**WHAT THE TASK REQUIRES**
After finding the line with "Viewport: 802px width, 462px height." in the entries below, retype exactly each line from there through the line with "You are a computer-use", including that final line.

**DATA SUPPLIED**

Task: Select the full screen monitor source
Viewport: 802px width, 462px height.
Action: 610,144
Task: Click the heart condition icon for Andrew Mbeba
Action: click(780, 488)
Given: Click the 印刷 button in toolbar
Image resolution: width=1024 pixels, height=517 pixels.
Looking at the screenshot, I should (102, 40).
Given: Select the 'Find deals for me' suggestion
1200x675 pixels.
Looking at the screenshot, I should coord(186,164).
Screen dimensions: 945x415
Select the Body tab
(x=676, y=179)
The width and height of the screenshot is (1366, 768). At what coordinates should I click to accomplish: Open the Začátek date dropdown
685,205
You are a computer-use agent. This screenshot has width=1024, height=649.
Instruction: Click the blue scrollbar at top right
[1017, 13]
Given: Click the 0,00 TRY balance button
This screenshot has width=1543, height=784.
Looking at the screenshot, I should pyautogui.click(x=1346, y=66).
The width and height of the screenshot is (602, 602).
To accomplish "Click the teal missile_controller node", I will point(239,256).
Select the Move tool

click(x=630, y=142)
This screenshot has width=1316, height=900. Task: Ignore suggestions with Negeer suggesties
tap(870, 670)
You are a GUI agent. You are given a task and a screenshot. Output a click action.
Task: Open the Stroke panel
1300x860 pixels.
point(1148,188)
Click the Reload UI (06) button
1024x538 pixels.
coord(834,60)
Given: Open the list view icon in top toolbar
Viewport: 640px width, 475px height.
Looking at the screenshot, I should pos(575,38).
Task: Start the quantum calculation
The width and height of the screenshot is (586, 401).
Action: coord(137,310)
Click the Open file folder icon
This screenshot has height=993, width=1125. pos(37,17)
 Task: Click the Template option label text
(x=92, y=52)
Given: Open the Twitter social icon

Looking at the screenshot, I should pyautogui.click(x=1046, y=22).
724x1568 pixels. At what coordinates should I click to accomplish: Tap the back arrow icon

**TASK RESPONSE**
Viewport: 802px width, 462px height.
Action: 610,144
Task: Click the heart condition icon for Andrew Mbeba
Action: click(780, 488)
Given: Click the 印刷 button in toolbar
Image resolution: width=1024 pixels, height=517 pixels.
Looking at the screenshot, I should (102, 40).
Given: Select the 'Find deals for me' suggestion
1200x675 pixels.
Looking at the screenshot, I should coord(186,164).
Screen dimensions: 945x415
Select the Body tab
(x=676, y=179)
The width and height of the screenshot is (1366, 768). At what coordinates should I click to accomplish: Open the Začátek date dropdown
685,205
You are a computer-use agent. This screenshot has width=1024, height=649.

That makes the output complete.